Gutes Omen für ÖFB-Team: Wieder ein Schiedsrichter aus Afrika
Amin Mohamed Omar
Es ist eine kleine, aber auffällige Konstante: Auch im zweiten WM-Spiel der Österreicher in den USA pfeift ein Schiedsrichter aus Afrika. Nach dem Mauretanier Dahane Beida beim Auftakt gegen Jordanien übernimmt nun der Ägypter Amin Mohamed Omar die Partie gegen Argentinien am Montag in Dallas.
Beida war ein gutes Omen. Er leitete den 3:1-Erfolg gegen Jordanien ruhig und souverän, traf am Ende auch bei der entscheidenden Elfmeterszene die richtige Entscheidung.
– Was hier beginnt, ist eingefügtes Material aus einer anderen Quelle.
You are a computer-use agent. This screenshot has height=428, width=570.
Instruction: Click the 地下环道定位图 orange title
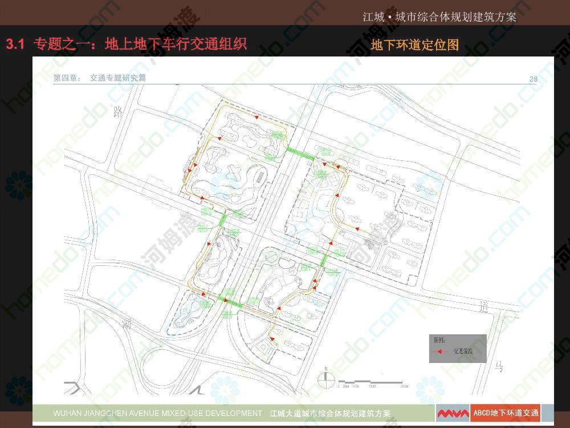point(414,45)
Omar ist 40 Jahre alt, von Beruf eigentlich Jurist, und pfeift seit 2013 in der Egyptian Premier League, mittlerweile über 150 Spiele. Seit 2017 steht er auf der FIFA-Liste. International kam er bislang vor allem auf afrikanischer Ebene zum Einsatz: bei zwei Afrika-Cups, im Achtelfinale 2022 in Kamerun, sowie in der CAF Champions League. Bei der U17-WM 2019 in Brasilien leitete er zwei Gruppenspiele und ein Achtelfinale.
Schon ein Spiel bei dieser WM
Sein WM-Debüt bei den Herren gab er bereits in dieser Vorrunde – beim Spiel Südkorea gegen Tschechien in Guadalajara. Das Duell Österreich gegen Argentinien in Dallas ist damit erst sein zweiter Einsatz bei diesem Turnier.
Eine größere Bühne hatte Omar bislang nicht. Was das für die Partie gegen den Weltmeister bedeutet, wird sich zeigen. Immerhin: Auch Beida war vor seinem Österreich-Einsatz kein großer Name – und hat sich gut geschlagen.